For me, I hold my anger in, refuse it a voice, turn it onto myself... for fear of rejection, abandonment, and hurting another. I (and it sounds like Mona) don't believe it is safe to let others see it because it is too much and the cost if it goes bad is too high. I need to know through repeated exposure, that my T will not reject me because I let her see parts of me that I struggle with, parts of me I hate. I feel that it is through these repeated exposures, I will learn that it is not too much and I am safe with sharing these intense feelings. ... THEN and only then, I believe I will be able to hear and learn how to share them in ways that are helpful and healthy not only for the person receiving them but also for myself. I believe in this concept because one of the reasons the explosions happen is because of not feeling safe enough to express things at the little hurts, when they are not so intense. So, it becomes a series of waves that amplify until they crash through the barriers and I can no longer hold them in.

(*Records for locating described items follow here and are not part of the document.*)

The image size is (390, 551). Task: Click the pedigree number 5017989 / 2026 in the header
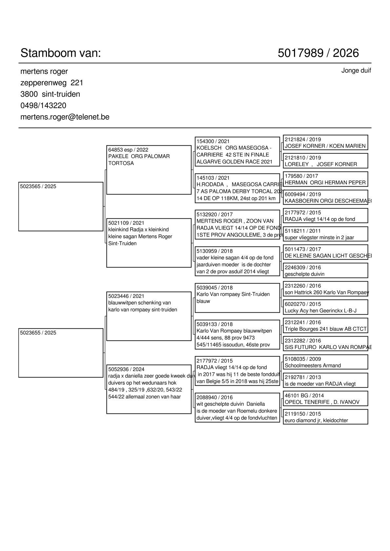tap(318, 53)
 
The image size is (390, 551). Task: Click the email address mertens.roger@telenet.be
tap(65, 117)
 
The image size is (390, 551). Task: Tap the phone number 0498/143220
tap(43, 105)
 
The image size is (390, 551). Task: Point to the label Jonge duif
tap(356, 70)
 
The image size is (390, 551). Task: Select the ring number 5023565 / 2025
tap(38, 187)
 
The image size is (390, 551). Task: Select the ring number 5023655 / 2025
tap(38, 333)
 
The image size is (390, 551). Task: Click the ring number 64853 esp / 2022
tap(128, 150)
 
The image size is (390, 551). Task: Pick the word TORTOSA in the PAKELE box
tap(121, 163)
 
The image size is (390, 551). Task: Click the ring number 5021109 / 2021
tap(126, 223)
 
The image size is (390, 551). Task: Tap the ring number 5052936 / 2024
tap(126, 369)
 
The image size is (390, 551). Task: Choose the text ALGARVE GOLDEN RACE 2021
tap(234, 162)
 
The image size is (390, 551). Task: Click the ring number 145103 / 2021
tap(213, 178)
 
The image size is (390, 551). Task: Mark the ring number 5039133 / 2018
tap(214, 324)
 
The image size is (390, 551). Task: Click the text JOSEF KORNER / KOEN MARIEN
tap(325, 146)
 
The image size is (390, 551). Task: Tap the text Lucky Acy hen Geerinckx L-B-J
tap(321, 311)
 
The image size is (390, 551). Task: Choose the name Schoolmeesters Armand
tap(313, 366)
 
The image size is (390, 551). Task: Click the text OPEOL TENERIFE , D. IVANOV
tap(322, 402)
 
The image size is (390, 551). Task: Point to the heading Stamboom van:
tap(61, 53)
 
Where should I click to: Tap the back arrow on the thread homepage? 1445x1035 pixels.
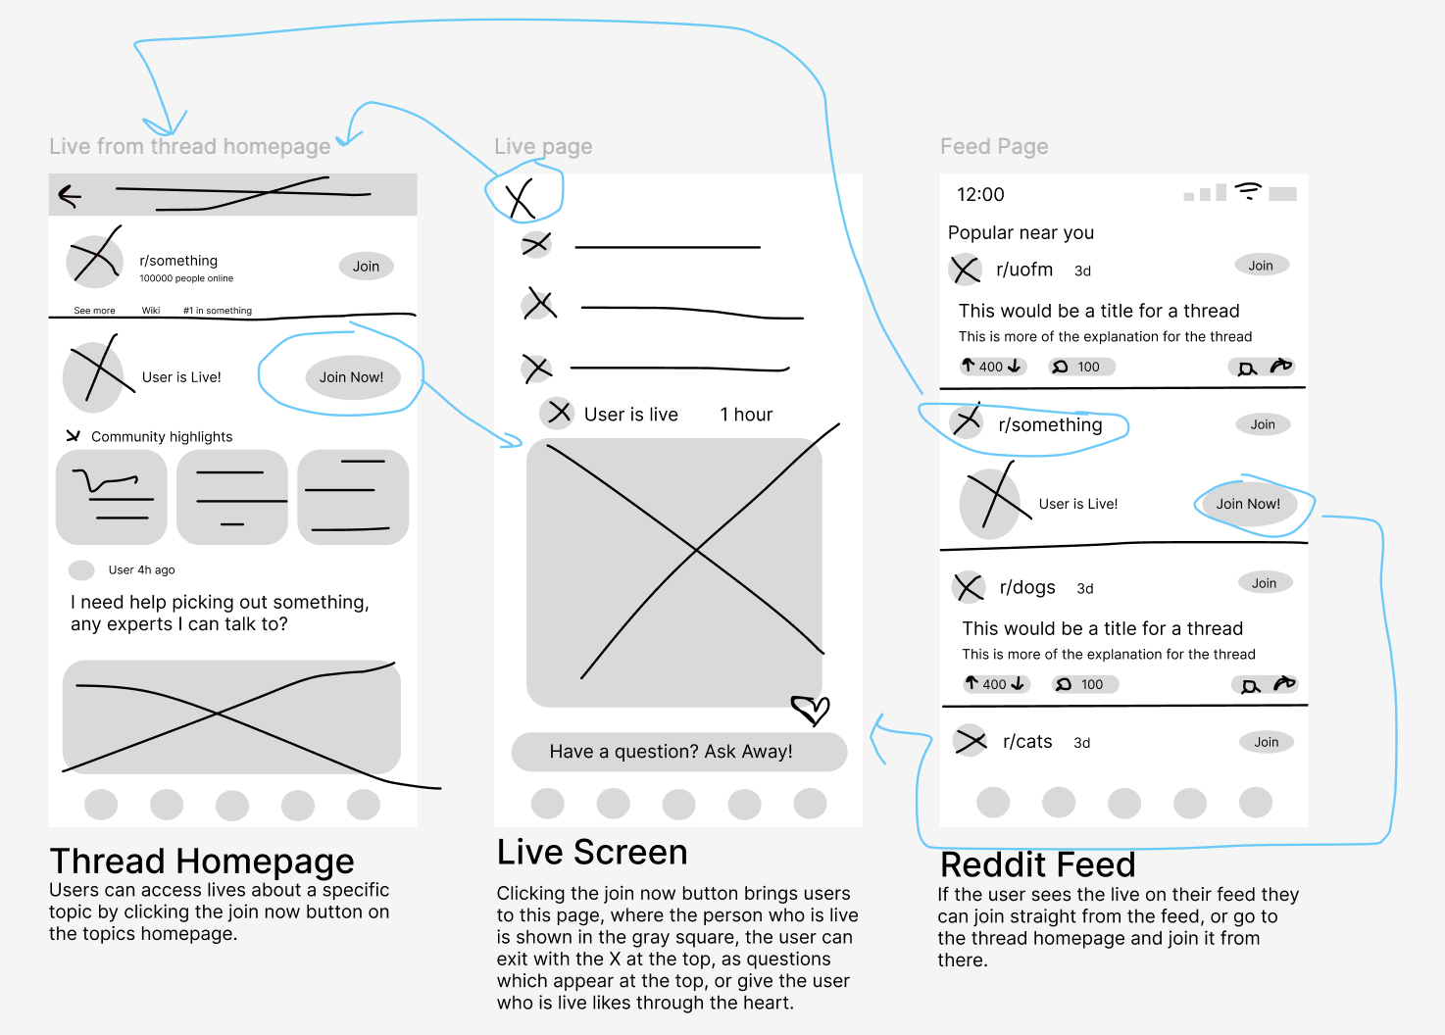pyautogui.click(x=70, y=196)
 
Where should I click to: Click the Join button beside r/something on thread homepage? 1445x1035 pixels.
pyautogui.click(x=366, y=266)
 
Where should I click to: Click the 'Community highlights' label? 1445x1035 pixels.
pyautogui.click(x=162, y=437)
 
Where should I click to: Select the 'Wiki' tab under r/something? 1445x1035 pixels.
pyautogui.click(x=151, y=311)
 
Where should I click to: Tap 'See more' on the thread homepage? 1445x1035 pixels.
pyautogui.click(x=94, y=311)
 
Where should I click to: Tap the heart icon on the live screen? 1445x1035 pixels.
pyautogui.click(x=811, y=708)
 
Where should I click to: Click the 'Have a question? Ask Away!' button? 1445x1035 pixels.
pyautogui.click(x=678, y=752)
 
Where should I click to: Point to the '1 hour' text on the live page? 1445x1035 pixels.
pyautogui.click(x=746, y=415)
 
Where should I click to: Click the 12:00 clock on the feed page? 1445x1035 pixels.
pyautogui.click(x=980, y=195)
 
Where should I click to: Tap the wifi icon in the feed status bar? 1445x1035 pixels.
pyautogui.click(x=1248, y=190)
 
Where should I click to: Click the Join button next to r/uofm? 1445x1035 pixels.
pyautogui.click(x=1261, y=266)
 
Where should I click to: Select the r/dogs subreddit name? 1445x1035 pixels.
pyautogui.click(x=1027, y=587)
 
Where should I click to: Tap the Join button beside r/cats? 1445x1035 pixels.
pyautogui.click(x=1266, y=742)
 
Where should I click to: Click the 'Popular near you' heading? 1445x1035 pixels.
pyautogui.click(x=1021, y=232)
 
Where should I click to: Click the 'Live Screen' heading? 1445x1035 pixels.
pyautogui.click(x=592, y=853)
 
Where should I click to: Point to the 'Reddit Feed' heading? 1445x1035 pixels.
pyautogui.click(x=1037, y=864)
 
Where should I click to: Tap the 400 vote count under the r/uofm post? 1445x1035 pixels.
pyautogui.click(x=991, y=367)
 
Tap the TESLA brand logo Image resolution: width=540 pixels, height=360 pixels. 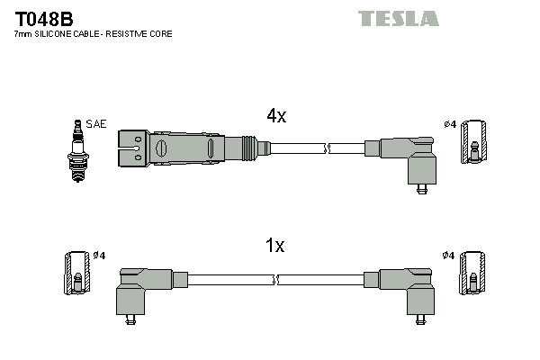click(x=398, y=18)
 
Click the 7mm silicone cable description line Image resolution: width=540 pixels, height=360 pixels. click(x=93, y=34)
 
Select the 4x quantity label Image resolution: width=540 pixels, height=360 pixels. click(x=276, y=116)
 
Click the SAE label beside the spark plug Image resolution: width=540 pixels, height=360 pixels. click(x=95, y=123)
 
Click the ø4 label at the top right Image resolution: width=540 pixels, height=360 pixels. click(x=449, y=123)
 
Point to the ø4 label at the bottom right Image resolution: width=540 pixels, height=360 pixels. click(x=449, y=256)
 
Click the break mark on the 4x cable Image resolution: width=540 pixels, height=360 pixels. click(x=328, y=146)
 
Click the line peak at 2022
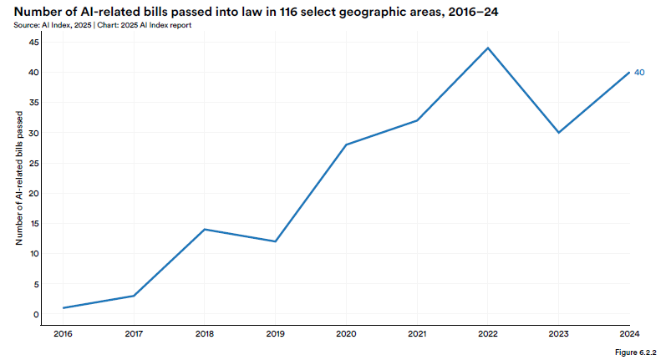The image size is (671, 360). point(488,48)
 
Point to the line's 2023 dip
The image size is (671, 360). point(558,133)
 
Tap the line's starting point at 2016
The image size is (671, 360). point(63,308)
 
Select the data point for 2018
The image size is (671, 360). point(205,229)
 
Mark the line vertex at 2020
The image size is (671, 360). point(346,145)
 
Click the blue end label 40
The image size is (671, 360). point(639,73)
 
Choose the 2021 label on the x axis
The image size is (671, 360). point(417,334)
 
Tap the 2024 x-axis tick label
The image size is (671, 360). point(629,334)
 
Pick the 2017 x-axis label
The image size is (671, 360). point(134,334)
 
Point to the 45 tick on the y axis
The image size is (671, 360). point(34,42)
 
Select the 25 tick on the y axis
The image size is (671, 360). point(34,163)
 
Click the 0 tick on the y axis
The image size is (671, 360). point(37,314)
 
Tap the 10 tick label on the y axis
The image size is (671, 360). point(34,254)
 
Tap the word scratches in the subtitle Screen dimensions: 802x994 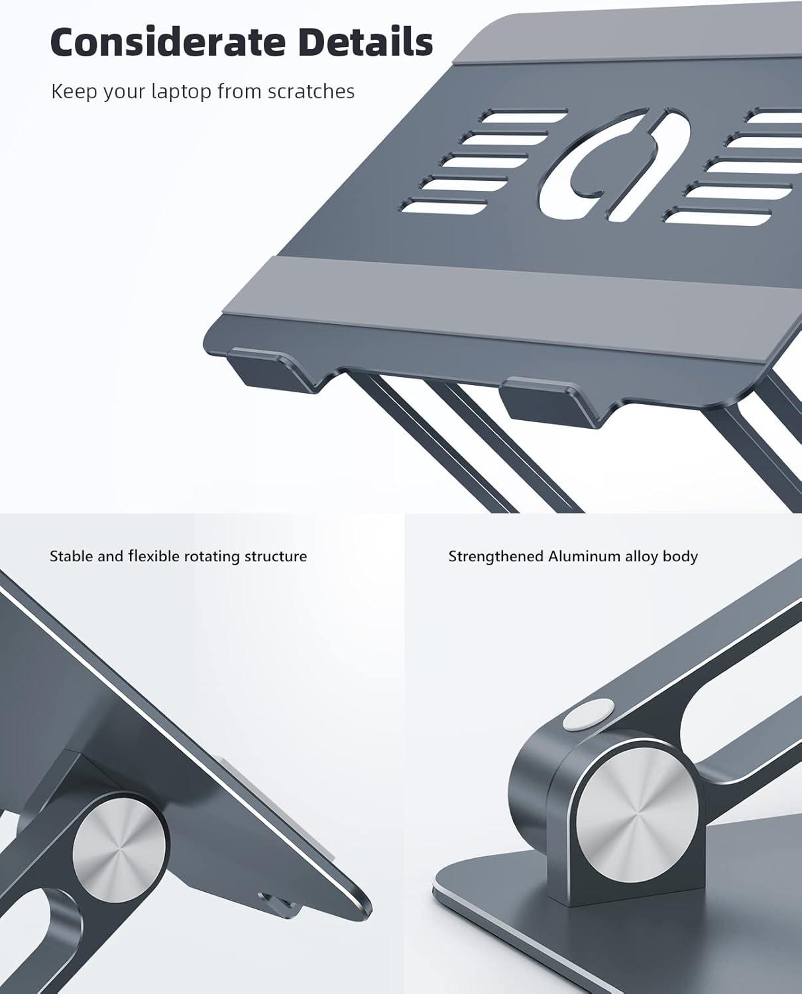tap(312, 91)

This links back to something I briefly shared with my T and I sort of posted here - I was often left alone with my negative emotions as a young child. No one would come help soothe me or help me understand why I was feeling what I was feeling. No one witnessed or sat with me, so I learnt ways of dealing with them on my own. My ways have not be horrible in the sense that I've not hurt someone in anger, I've not walked off a job, or been fired because of anger issues. I did eat myself to level 3 obesity (BMI > 55)... and other things. I am looking to my T to sit with me when these moments happen and talk me through them, support me through them, and teach me how have them without hurting myself, another person, or the relationship between us.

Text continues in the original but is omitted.